• _TASK_: The reply should consist of the full listing, repeated word for word.
------------
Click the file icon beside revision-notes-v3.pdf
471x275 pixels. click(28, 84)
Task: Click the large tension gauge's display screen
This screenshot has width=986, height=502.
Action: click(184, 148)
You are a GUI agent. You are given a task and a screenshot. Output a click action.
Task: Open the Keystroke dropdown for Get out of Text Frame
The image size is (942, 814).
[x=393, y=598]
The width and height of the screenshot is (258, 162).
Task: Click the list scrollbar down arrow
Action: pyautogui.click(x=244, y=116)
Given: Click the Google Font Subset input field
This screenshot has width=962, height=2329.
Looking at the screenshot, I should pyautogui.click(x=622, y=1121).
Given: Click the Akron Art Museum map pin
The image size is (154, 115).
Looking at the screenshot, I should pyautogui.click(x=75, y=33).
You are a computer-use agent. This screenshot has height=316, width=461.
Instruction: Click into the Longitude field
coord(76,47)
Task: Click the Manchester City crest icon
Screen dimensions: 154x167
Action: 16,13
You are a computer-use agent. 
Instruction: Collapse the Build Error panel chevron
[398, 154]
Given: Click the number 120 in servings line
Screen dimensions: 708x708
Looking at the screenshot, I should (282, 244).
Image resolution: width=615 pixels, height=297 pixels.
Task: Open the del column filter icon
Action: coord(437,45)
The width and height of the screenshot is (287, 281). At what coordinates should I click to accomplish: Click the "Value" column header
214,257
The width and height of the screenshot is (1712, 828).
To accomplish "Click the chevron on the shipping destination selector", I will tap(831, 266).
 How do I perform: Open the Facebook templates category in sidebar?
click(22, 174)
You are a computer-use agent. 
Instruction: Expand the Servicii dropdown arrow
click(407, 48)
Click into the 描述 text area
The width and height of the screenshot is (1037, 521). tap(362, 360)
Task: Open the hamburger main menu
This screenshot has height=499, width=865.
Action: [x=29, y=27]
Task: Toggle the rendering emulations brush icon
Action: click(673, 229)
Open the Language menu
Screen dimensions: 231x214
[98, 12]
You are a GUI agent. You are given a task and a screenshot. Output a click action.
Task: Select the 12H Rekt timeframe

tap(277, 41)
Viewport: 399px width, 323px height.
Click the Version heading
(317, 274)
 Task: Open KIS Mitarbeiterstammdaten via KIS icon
------------
• _WRITTEN SOLUTION_:
Click the file icon beside revision-notes-v3.pdf
471x275 pixels. click(28, 84)
Task: Click the large tension gauge's display screen
This screenshot has width=986, height=502.
Action: click(184, 148)
You are a GUI agent. You are given a task and a screenshot. Output a click action.
Task: Open the Keystroke dropdown for Get out of Text Frame
The image size is (942, 814).
[x=393, y=598]
The width and height of the screenshot is (258, 162).
Task: Click the list scrollbar down arrow
Action: pyautogui.click(x=244, y=116)
Given: Click the Google Font Subset input field
This screenshot has width=962, height=2329.
Looking at the screenshot, I should pyautogui.click(x=622, y=1121).
Given: Click the Akron Art Museum map pin
The image size is (154, 115).
Looking at the screenshot, I should pyautogui.click(x=75, y=33).
You are a computer-use agent. This screenshot has height=316, width=461.
Instruction: Click into the Longitude field
coord(76,47)
Task: Click the Manchester City crest icon
Screen dimensions: 154x167
Action: 16,13
You are a computer-use agent. 
Instruction: Collapse the Build Error panel chevron
[398, 154]
Given: Click the number 120 in servings line
Screen dimensions: 708x708
Looking at the screenshot, I should (282, 244).
Image resolution: width=615 pixels, height=297 pixels.
Task: Open the del column filter icon
Action: coord(437,45)
The width and height of the screenshot is (287, 281). At what coordinates should I click to accomplish: Click the "Value" column header
214,257
The width and height of the screenshot is (1712, 828).
To accomplish "Click the chevron on the shipping destination selector", I will tap(831, 266).
 How do I perform: Open the Facebook templates category in sidebar?
click(22, 174)
You are a computer-use agent. 
Instruction: Expand the Servicii dropdown arrow
click(407, 48)
Click into the 描述 text area
The width and height of the screenshot is (1037, 521). tap(362, 360)
Task: Open the hamburger main menu
This screenshot has height=499, width=865.
Action: [x=29, y=27]
Task: Toggle the rendering emulations brush icon
Action: click(673, 229)
Open the Language menu
Screen dimensions: 231x214
[98, 12]
You are a GUI agent. You are given a task and a screenshot. Output a click action.
Task: Select the 12H Rekt timeframe

tap(277, 41)
Viewport: 399px width, 323px height.
Click the Version heading
(317, 274)
 Task: Open KIS Mitarbeiterstammdaten via KIS icon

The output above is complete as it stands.